» **AIM OF THE EXERCISE**
Extract all of the entries and give them again, word for word.

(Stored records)
+-------+
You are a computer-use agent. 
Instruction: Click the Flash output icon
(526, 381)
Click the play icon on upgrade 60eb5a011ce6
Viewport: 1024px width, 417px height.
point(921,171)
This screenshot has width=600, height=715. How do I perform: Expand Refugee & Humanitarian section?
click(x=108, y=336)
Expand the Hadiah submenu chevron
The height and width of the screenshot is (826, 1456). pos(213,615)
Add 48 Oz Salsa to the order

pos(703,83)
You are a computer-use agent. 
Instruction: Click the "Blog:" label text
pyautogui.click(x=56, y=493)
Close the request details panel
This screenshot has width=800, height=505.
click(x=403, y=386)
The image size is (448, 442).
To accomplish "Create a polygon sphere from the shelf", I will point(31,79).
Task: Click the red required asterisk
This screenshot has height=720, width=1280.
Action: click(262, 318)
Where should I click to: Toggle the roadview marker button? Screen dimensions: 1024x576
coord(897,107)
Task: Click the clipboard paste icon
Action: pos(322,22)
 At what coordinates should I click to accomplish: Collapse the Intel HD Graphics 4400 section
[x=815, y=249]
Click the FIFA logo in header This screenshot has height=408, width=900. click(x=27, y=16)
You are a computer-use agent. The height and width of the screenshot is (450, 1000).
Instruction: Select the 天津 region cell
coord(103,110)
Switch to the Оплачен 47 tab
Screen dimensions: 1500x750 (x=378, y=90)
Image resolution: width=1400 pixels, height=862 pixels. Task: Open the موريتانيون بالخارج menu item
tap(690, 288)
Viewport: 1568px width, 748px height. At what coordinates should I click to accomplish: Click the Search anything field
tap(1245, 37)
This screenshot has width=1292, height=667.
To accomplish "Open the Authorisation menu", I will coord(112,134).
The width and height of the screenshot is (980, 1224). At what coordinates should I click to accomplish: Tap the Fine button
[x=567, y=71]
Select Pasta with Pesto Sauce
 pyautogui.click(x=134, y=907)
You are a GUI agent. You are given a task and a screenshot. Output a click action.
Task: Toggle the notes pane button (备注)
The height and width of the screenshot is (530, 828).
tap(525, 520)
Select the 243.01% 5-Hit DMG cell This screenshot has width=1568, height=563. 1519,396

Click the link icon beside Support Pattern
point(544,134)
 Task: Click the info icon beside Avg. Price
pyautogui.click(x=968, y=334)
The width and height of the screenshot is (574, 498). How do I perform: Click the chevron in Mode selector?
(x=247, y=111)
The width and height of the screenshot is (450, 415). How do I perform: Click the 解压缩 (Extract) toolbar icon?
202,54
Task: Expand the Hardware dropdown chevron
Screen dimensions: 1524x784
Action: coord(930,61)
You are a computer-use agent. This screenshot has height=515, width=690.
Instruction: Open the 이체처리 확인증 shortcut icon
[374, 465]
+-------+
» **FINISHED TASK**
You are a computer-use agent. 
Instruction: Click the Flash output icon
(526, 381)
Click the play icon on upgrade 60eb5a011ce6
Viewport: 1024px width, 417px height.
point(921,171)
This screenshot has width=600, height=715. How do I perform: Expand Refugee & Humanitarian section?
click(x=108, y=336)
Expand the Hadiah submenu chevron
The height and width of the screenshot is (826, 1456). pos(213,615)
Add 48 Oz Salsa to the order

pos(703,83)
You are a computer-use agent. 
Instruction: Click the "Blog:" label text
pyautogui.click(x=56, y=493)
Close the request details panel
This screenshot has width=800, height=505.
click(x=403, y=386)
The image size is (448, 442).
To accomplish "Create a polygon sphere from the shelf", I will point(31,79).
Task: Click the red required asterisk
This screenshot has height=720, width=1280.
Action: click(262, 318)
Where should I click to: Toggle the roadview marker button? Screen dimensions: 1024x576
coord(897,107)
Task: Click the clipboard paste icon
Action: pos(322,22)
 At what coordinates should I click to accomplish: Collapse the Intel HD Graphics 4400 section
[x=815, y=249]
Click the FIFA logo in header This screenshot has height=408, width=900. click(x=27, y=16)
You are a computer-use agent. The height and width of the screenshot is (450, 1000).
Instruction: Select the 天津 region cell
coord(103,110)
Switch to the Оплачен 47 tab
Screen dimensions: 1500x750 (x=378, y=90)
Image resolution: width=1400 pixels, height=862 pixels. Task: Open the موريتانيون بالخارج menu item
tap(690, 288)
Viewport: 1568px width, 748px height. At what coordinates should I click to accomplish: Click the Search anything field
tap(1245, 37)
This screenshot has width=1292, height=667.
To accomplish "Open the Authorisation menu", I will coord(112,134).
The width and height of the screenshot is (980, 1224). At what coordinates should I click to accomplish: Tap the Fine button
[x=567, y=71]
Select Pasta with Pesto Sauce
 pyautogui.click(x=134, y=907)
You are a GUI agent. You are given a task and a screenshot. Output a click action.
Task: Toggle the notes pane button (备注)
The height and width of the screenshot is (530, 828).
tap(525, 520)
Select the 243.01% 5-Hit DMG cell This screenshot has width=1568, height=563. 1519,396

Click the link icon beside Support Pattern
point(544,134)
 Task: Click the info icon beside Avg. Price
pyautogui.click(x=968, y=334)
The width and height of the screenshot is (574, 498). How do I perform: Click the chevron in Mode selector?
(x=247, y=111)
The width and height of the screenshot is (450, 415). How do I perform: Click the 解压缩 (Extract) toolbar icon?
202,54
Task: Expand the Hardware dropdown chevron
Screen dimensions: 1524x784
Action: coord(930,61)
You are a computer-use agent. This screenshot has height=515, width=690.
Instruction: Open the 이체처리 확인증 shortcut icon
[374, 465]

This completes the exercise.